# Does my bearded dragon need heat at night



## mandanmatt (Apr 8, 2014)

Hi
I have a 7/8 week old bearded dragon do i need to heat his viv at night the lowest temp i have has is 19.8c through the night 
Thanks for any info Matt


----------



## Marc2013 (Aug 5, 2013)

I turn everything off on a night and, i think my house lowest temps ive seen 

is about 17/18 and in the summer night temps stay around 22.

Australia temps in winter range between 14/18 so i wouldn't worry about keeping any heat on for them.

Hope this helps.


----------



## Marc2013 (Aug 5, 2013)

If we were in the winter it may be worth having some background heat just as it is a baby beardie.

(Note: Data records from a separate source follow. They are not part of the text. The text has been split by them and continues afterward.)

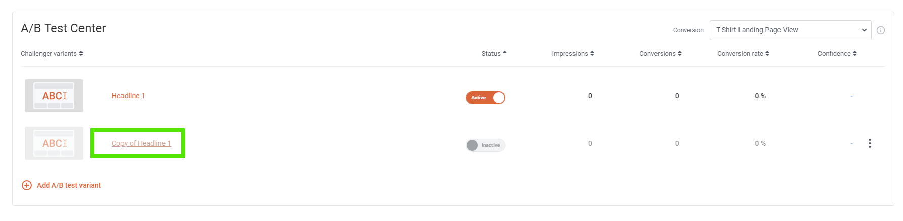This screenshot has height=221, width=903.
Task: Sort by Conversions column arrows
Action: (680, 53)
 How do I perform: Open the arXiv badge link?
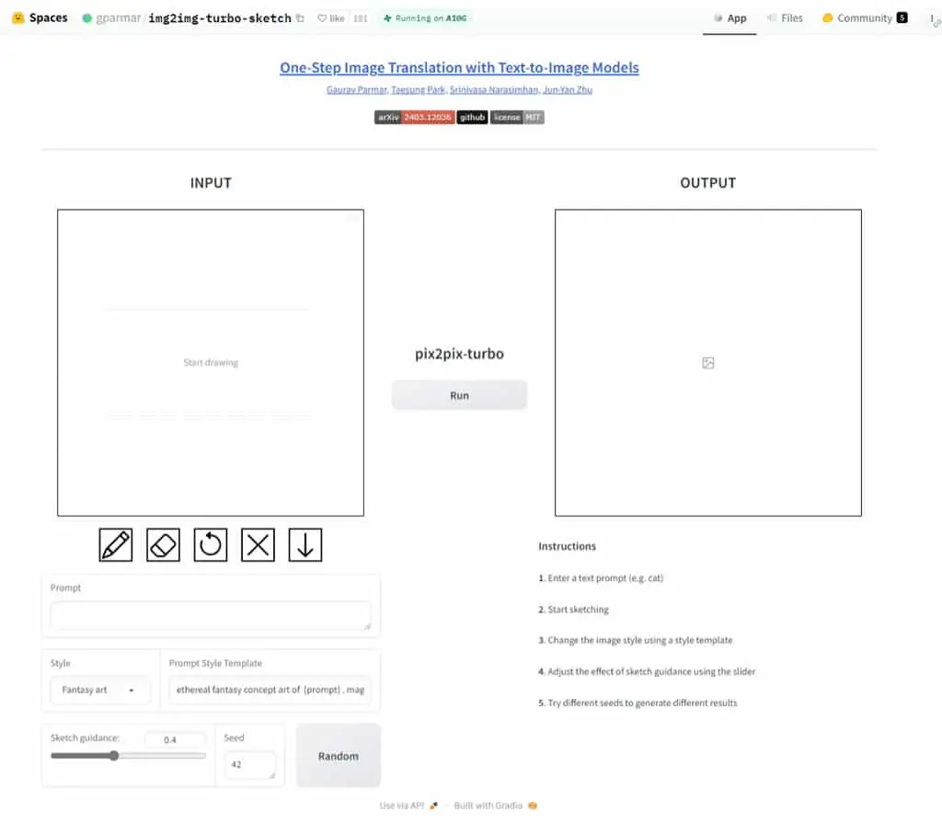pyautogui.click(x=415, y=117)
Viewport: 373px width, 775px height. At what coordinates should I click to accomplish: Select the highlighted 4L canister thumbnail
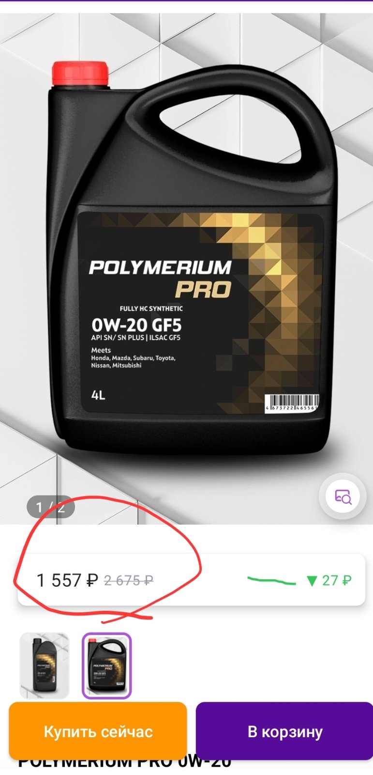[106, 666]
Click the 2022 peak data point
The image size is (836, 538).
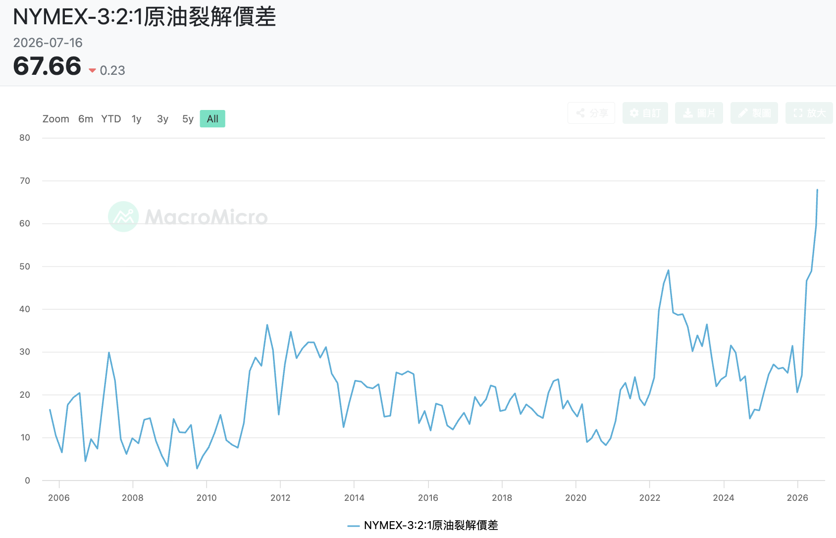[669, 270]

But i dont think you will need it my opinion.


----------



## mandanmatt (Apr 8, 2014)

Thanks for the info
my mrs she seems to think hes going to die because all lights are off lol she has been in touch with the woman we had him off and she said you need a red bulb or a ceramic heater in there to heat at night which has made her worse


----------



## Marc2013 (Aug 5, 2013)

I no expert but aslong as it dosent get much colder i cant see a problem.

Despite the Sun loving Reptiles, Australia and deserts can still get abit chilly.

I can understand some people wanting a lil extra heat at night for the younger beardies.

But i believe the natural nigh time drop will be better for them to dictate climate or season, Hence why dragons can Brumate as they no the differ in colder or warmer seasons, Thats my opinion anyway lol

If having no extra heat at night was dangerous for the dragon think few people would be pointing it out by now, Like i say aslong as it dosent drop below 15 think you be fine.


----------



## mandanmatt (Apr 8, 2014)

Thanks for the info


----------



## Marc2013 (Aug 5, 2013)

No probs bud

Piece of advice try and get your young beardie to eat greens from young age,

As the yget older they meant to eat more veg than insects but as i got my two as adults i fond it very hard for them to eat any greens.

Starting from young age will make it easier long term, while giving them there varied diet.

Maybe veg one day another day insects etc


----------



## Jimmy Jukebox (Apr 21, 2014)

Just turn everything off, act as if it's the desert. It gets really warm during the day, and really cold at night, that's what happens.


----------



## RS Reptile Supplies (Sep 6, 2010)

You need to consider their natural habitat carefully. Although it does get to single figures very quickly in their natural range, they would also naturally retreat to burrows during this time. This means their natural temp range is nearer the high teens (in C) and if in rocks maybe even higher. 

So you do need to keep the temp at a reasonable level all the time. A good room temp should be enough, you can get away with lower if you have a tank in which there is good heat retention or a burrow. Personally I tend to try to retain a minimum of 20, but the best way to tell is simply to watch your beardie, if it moves towards the lamp every night then it is perhaps a little cold. Although temps are an excellent guide the animals behavior is generally better as your tank may lose heat faster than someone elses or retain it better.

All the best

Tim @ RS Reptile Supplies


----------